BEGIN LISTED ENTRIES

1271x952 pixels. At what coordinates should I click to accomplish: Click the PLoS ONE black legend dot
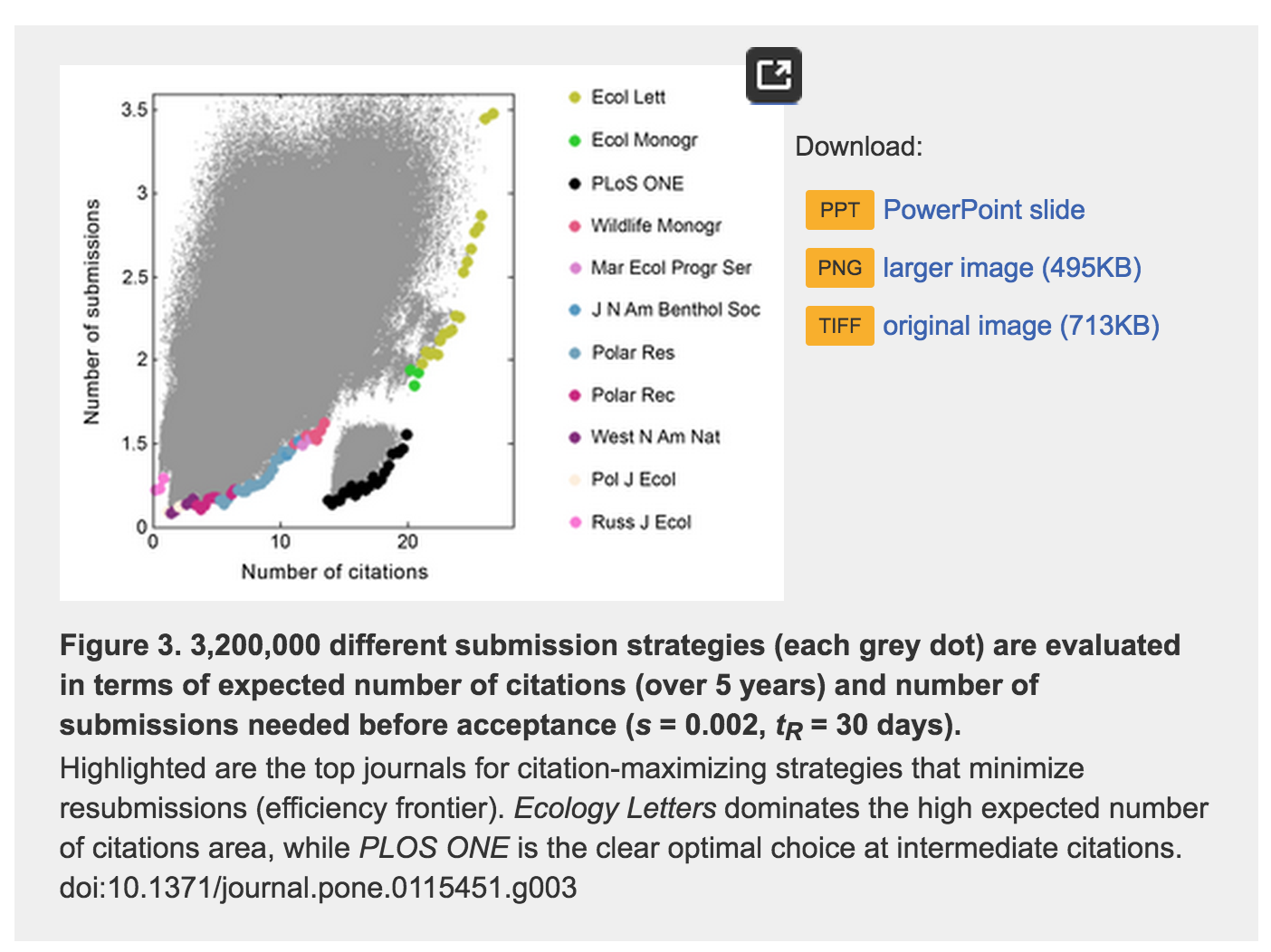click(x=574, y=184)
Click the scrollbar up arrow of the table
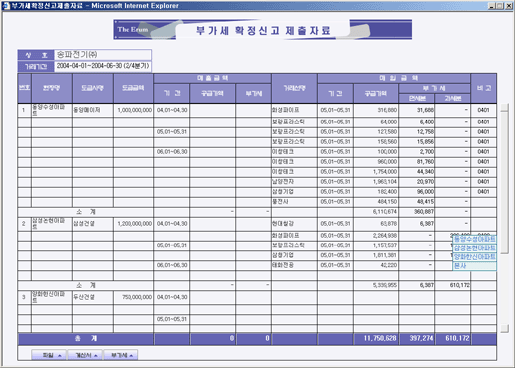Viewport: 515px width, 368px height. click(505, 107)
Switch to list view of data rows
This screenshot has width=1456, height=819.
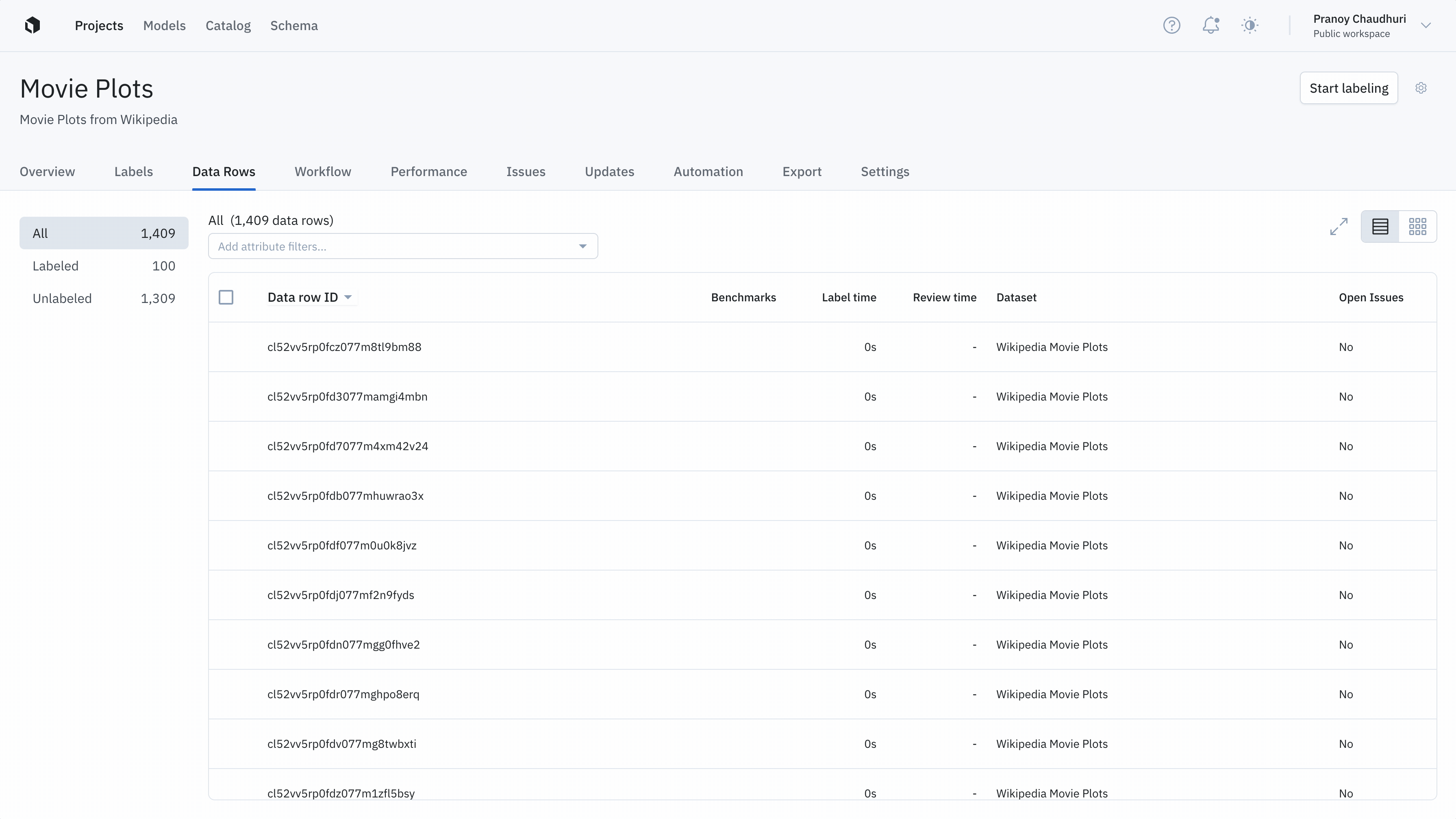pyautogui.click(x=1380, y=226)
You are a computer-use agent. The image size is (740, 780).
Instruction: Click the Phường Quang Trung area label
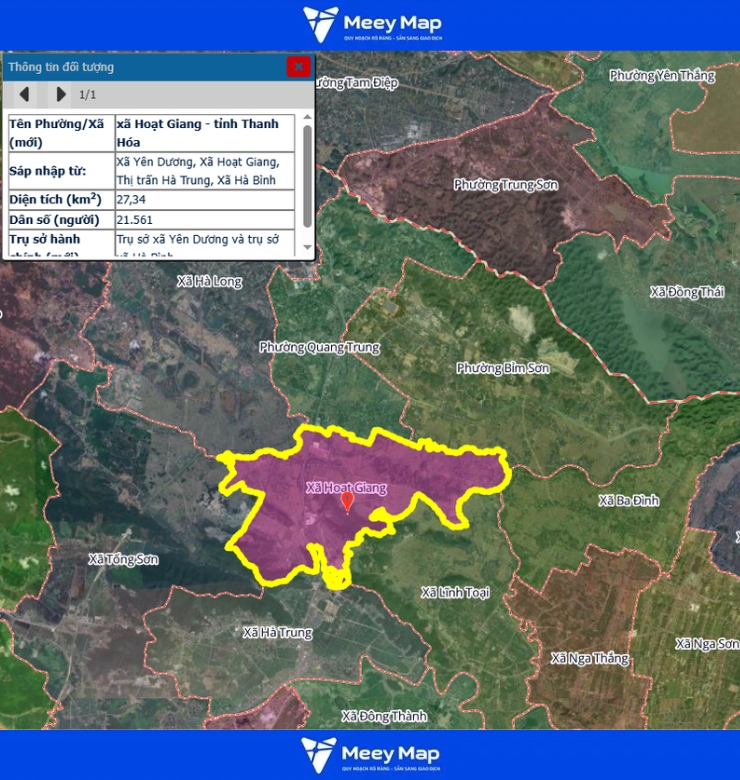coord(319,347)
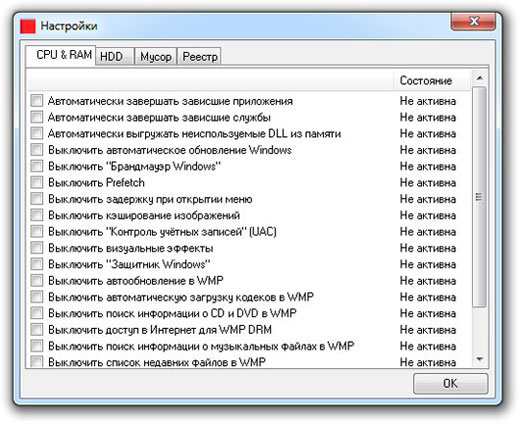Click the OK button
The image size is (520, 424).
[x=450, y=383]
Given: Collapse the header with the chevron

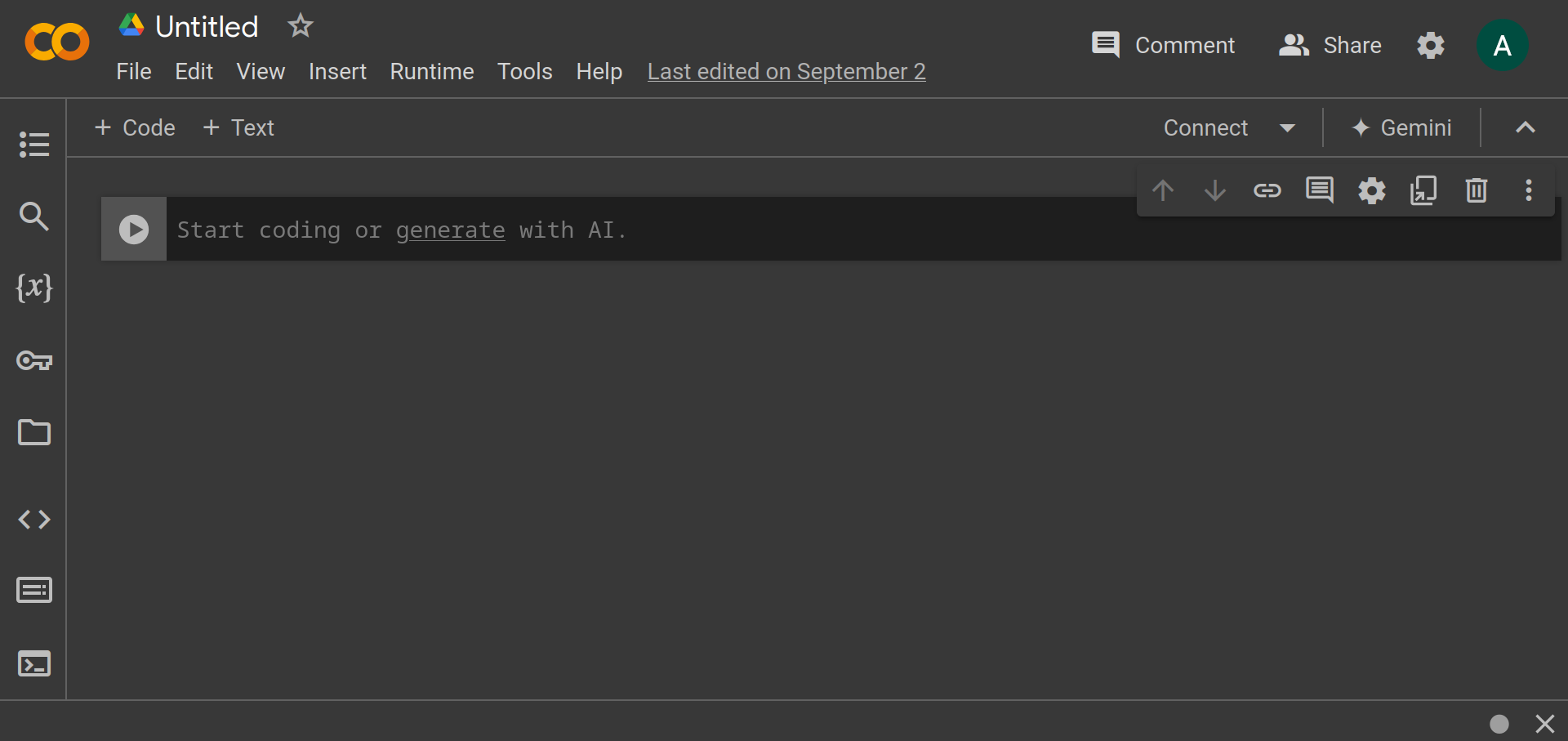Looking at the screenshot, I should click(x=1525, y=127).
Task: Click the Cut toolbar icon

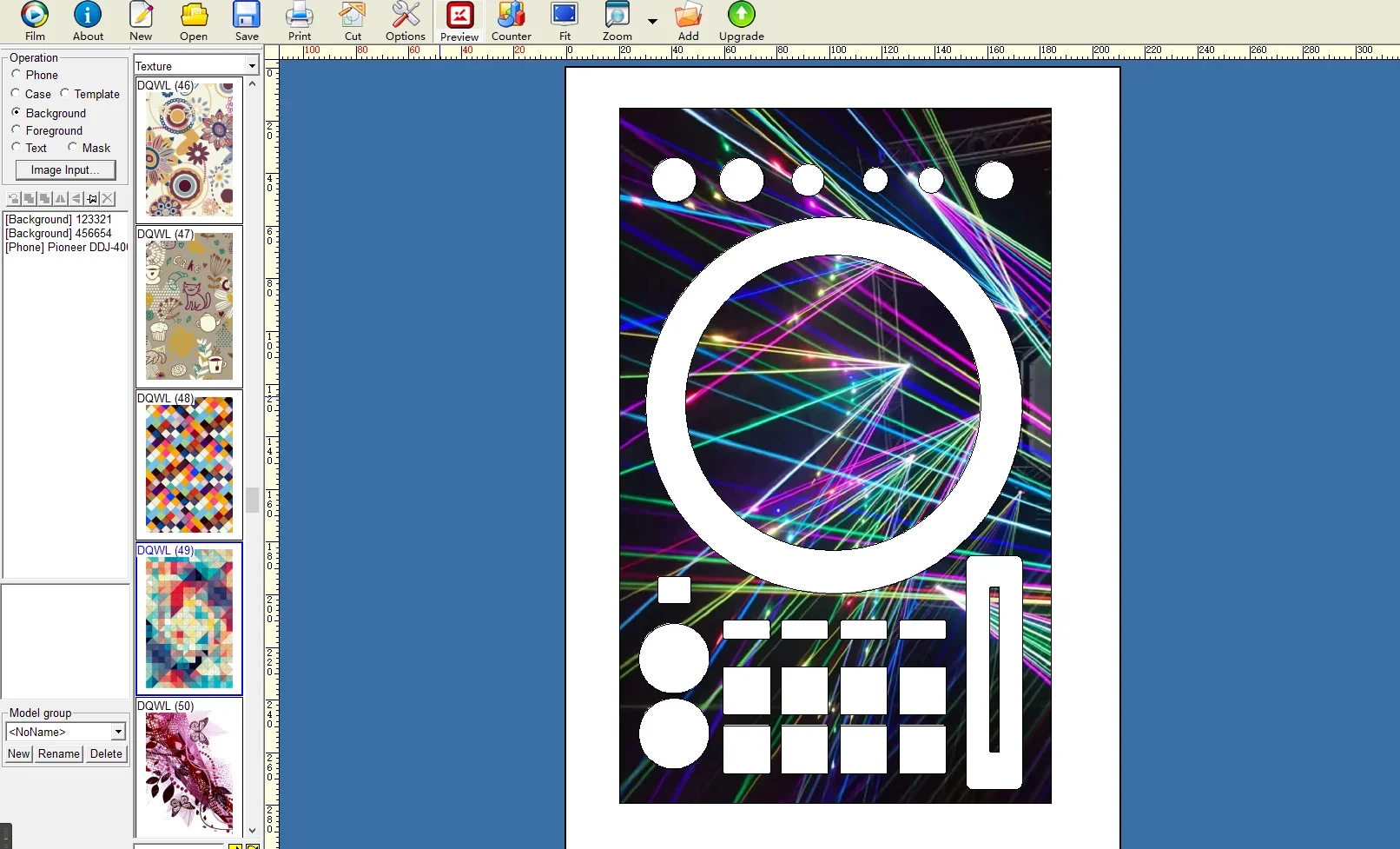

END LISTED ENTRIES

→ DIRECTIONS: Repeat all of the rows above word for word, without including the pictures.

→ TASK RESPONSE:
1271x952 pixels. At what coordinates should I click to accomplish: Click the PLoS ONE black legend dot
click(x=574, y=184)
Click the scrollbar up arrow of the table
Viewport: 515px width, 368px height. click(505, 107)
Switch to list view of data rows
This screenshot has width=1456, height=819.
pyautogui.click(x=1380, y=226)
You are a computer-use agent. The image size is (740, 780).
Instruction: Click the Phường Quang Trung area label
coord(319,347)
Click the OK button
The image size is (520, 424).
[x=450, y=383]
Given: Collapse the header with the chevron

Looking at the screenshot, I should click(x=1525, y=127).
Task: Click the Cut toolbar icon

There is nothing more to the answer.